At many conferences, there are multiple WiFi networks, and you have to switch among them as you go from room to room. This was the case at JSConf. On the iPad, this meant a trip to the Settings app in order to select a new network. It would be great if the iPad would switch among multiple known networks based on signal strength. I can think of some reasons why you might not want to do this, but in my situation, it would have been really convenient.

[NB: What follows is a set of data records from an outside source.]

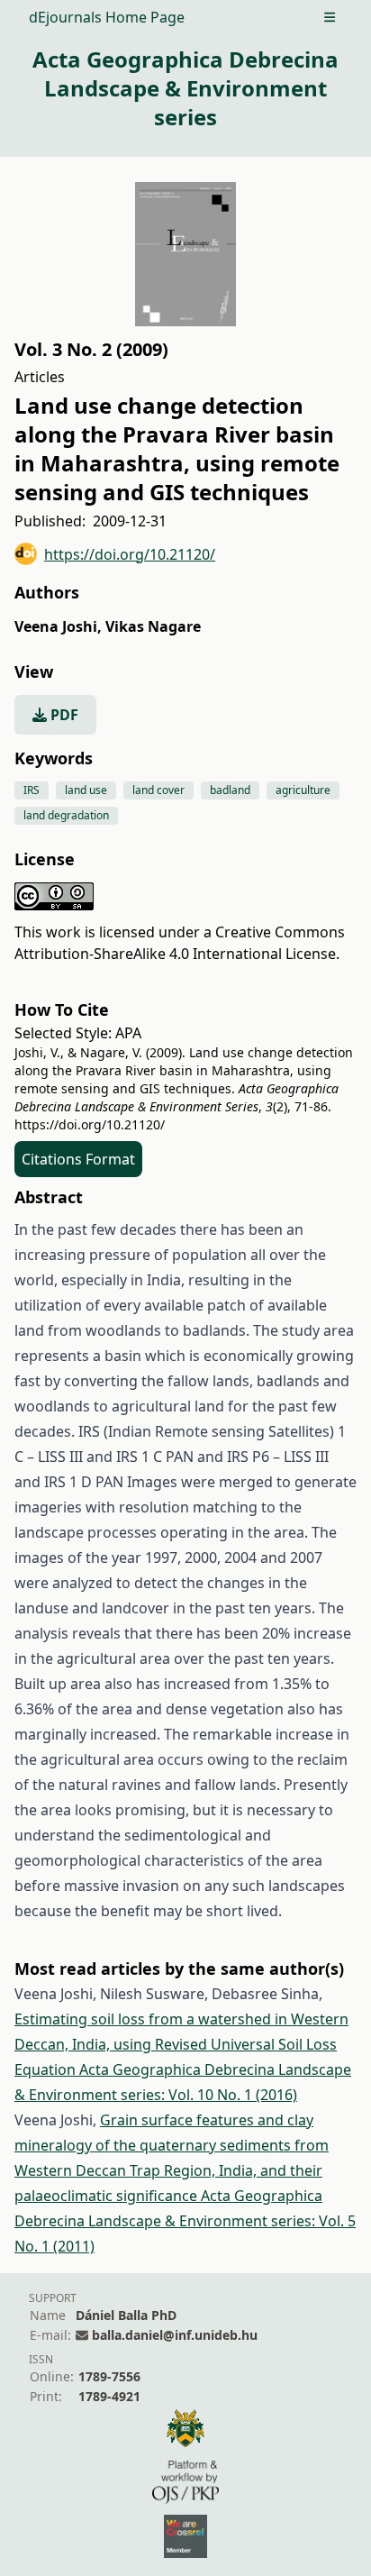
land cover (158, 790)
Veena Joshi (58, 626)
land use (86, 790)
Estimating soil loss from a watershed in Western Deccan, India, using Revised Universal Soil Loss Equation (181, 2044)
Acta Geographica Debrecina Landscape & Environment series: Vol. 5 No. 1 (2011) (185, 2221)
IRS (31, 790)
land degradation (66, 815)
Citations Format (78, 1159)
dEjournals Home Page (107, 17)
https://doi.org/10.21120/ (129, 554)
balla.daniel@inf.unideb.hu (175, 2334)
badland (230, 790)
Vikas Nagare (153, 626)
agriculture (303, 790)
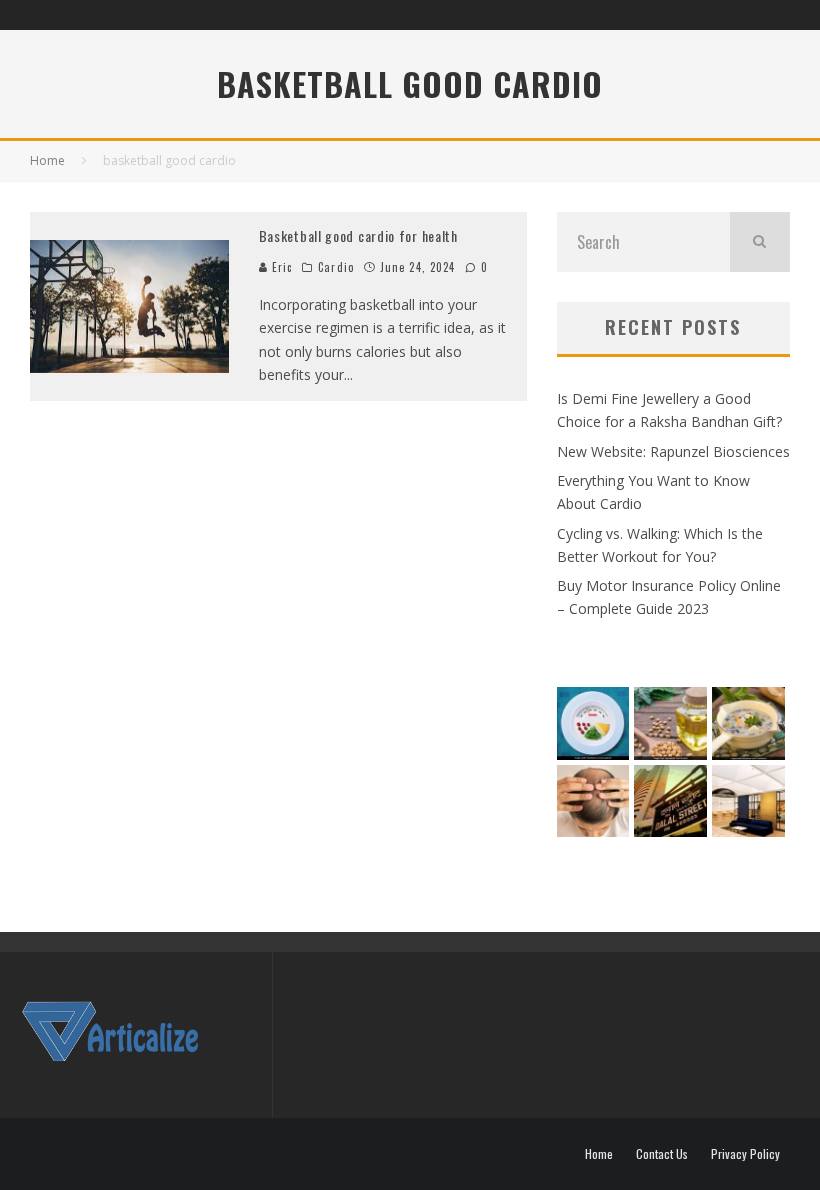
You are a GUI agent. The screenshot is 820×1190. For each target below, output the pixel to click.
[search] (760, 242)
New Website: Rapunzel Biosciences (673, 451)
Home (599, 1154)
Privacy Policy (745, 1154)
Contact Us (662, 1154)
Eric (280, 267)
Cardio (336, 267)
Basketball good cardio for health (358, 235)
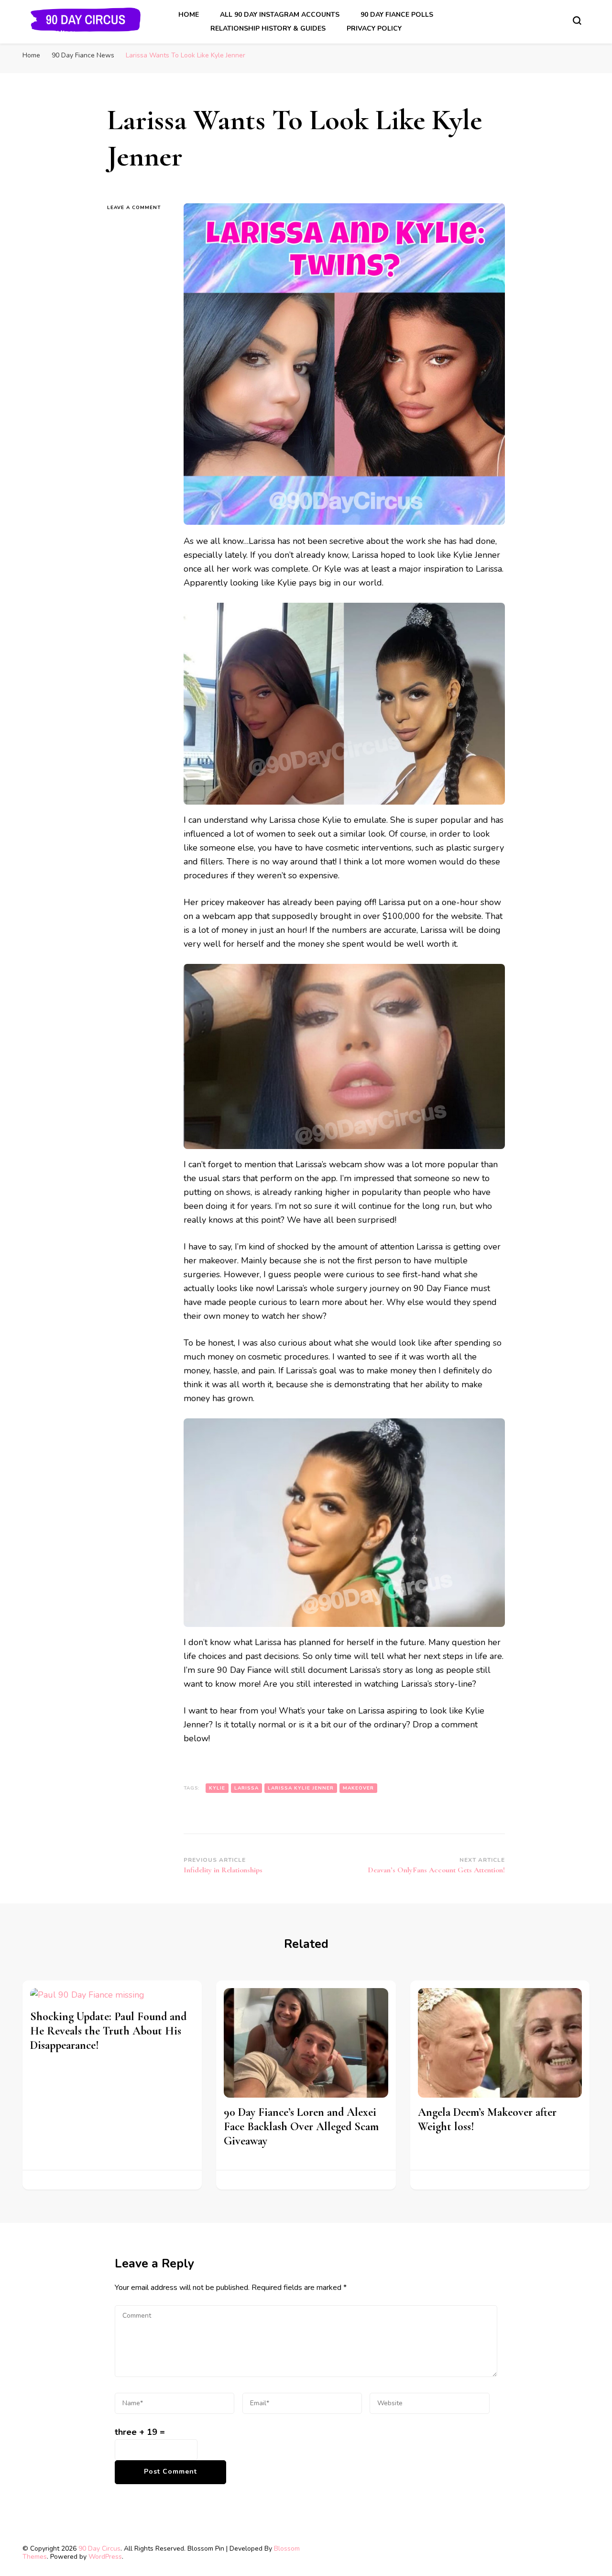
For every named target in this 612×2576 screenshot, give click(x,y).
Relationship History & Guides (268, 28)
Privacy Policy (374, 28)
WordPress (105, 2556)
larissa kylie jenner (301, 1788)
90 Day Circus (99, 2548)
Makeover (358, 1788)
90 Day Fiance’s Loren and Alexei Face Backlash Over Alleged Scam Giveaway (301, 2126)
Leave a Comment (138, 207)
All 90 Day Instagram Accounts (279, 14)
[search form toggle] (577, 20)
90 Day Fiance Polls (397, 14)
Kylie (217, 1788)
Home (188, 14)
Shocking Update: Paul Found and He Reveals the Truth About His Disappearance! (108, 2031)
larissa (246, 1788)
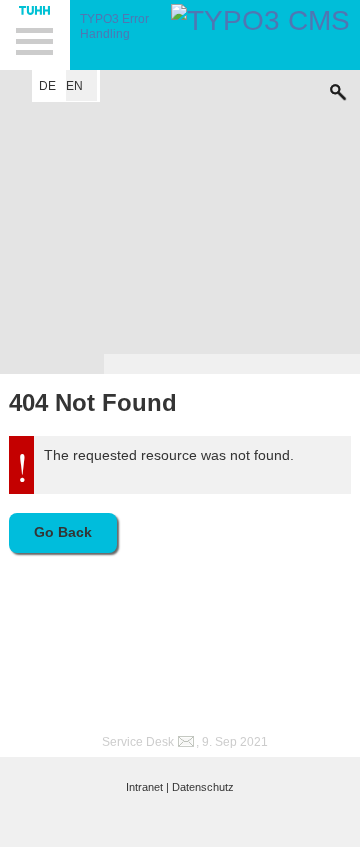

All in all I had a pretty good experience with the iPad as my primary device. I can definitely see it as my primary conference machine, as well as my “in a meeting” machine. iPhone OS 4.0′s “multitasking” will reduce the annoyance associated with waiting for apps to restart on switching.

MacBook Pro

At work they issued me a unibody MacBook Pro 15″. These are supposed to have much better battery life than their pre-unibody forbears. As far as I can see this is true. I imagine that the recently refreshed models are even better on this count. The only other thing that I noticed was that the power adapter gets pretty hot while recharging the machine.   

GF1

Like many photographers, I’ve been looking for a small, high quality, camera that I could carry with me almost all the time. I have my cell phone at all times, and in a pinch, a cell phone picture is better than nothing. But a cell phone camera, regardless of megapixels lacks the controls that I’ve grown used to when making pictures. I’ve started carrying a Panasonic GF1 with the 20mm lens. The wide aperture prime suits the style that I like to shoot in, and the Micro 4/3 sensor gives pretty decent looking pictures. The GF1 produces 12 megapixel RAW files, which in principle is the same as my D3. Of course, there’s a vast difference in quality of those pixels, but thus far I am pretty happy. It has all the controls that I was looking for, as well as a hot shoe for Strobist shenanigans. It’s going to take me a while to master the controls, but I’m in no hurry. It did seem odd to be setting around with the tiny GF1 while the DSLR toting strobists were doing the photos of JSConf. I’ll be doing most of my Dailyshoot assignments with the GF1 — I’m looking forward to drawing material from downtown Seattle. Here are a few of the shots so far:

Dailyshoot 152

Dailyshoot 153

Dailyshoot 155

Bose QuietComfort 15

I am pretty sensitive to noise. Between commuting on the ferry every day, working in a building with thin walls, and spending time on airplanes, I decided that I needed help in coping with all the noise. Ever since the Bose noise canceling headsets came out, I’ve been interested in them for cutting the noise and helping me concentrate. I’ve started carrying a set of the Bose QuietComfort 15 headphones. These do a great job of cutting out noise. Most kinds of background noise gets cut out, but you can still hear human voices, albeit at a reduced volume. A little bit of music takes care of that quite easily. Like many people who reviewed these headphones, I do experience the sensation of pressure while wearing them, but these headphones are much more wearable than the earplug style Etymotic headphones that they are replacing. The only other drawback that I’ve found is that they don’t appear to built super well, so I am taking care to carry them in the semi hard case that they came in, which makes them a little less convenient.   

I think that I am well equipped to survive commuting and office life.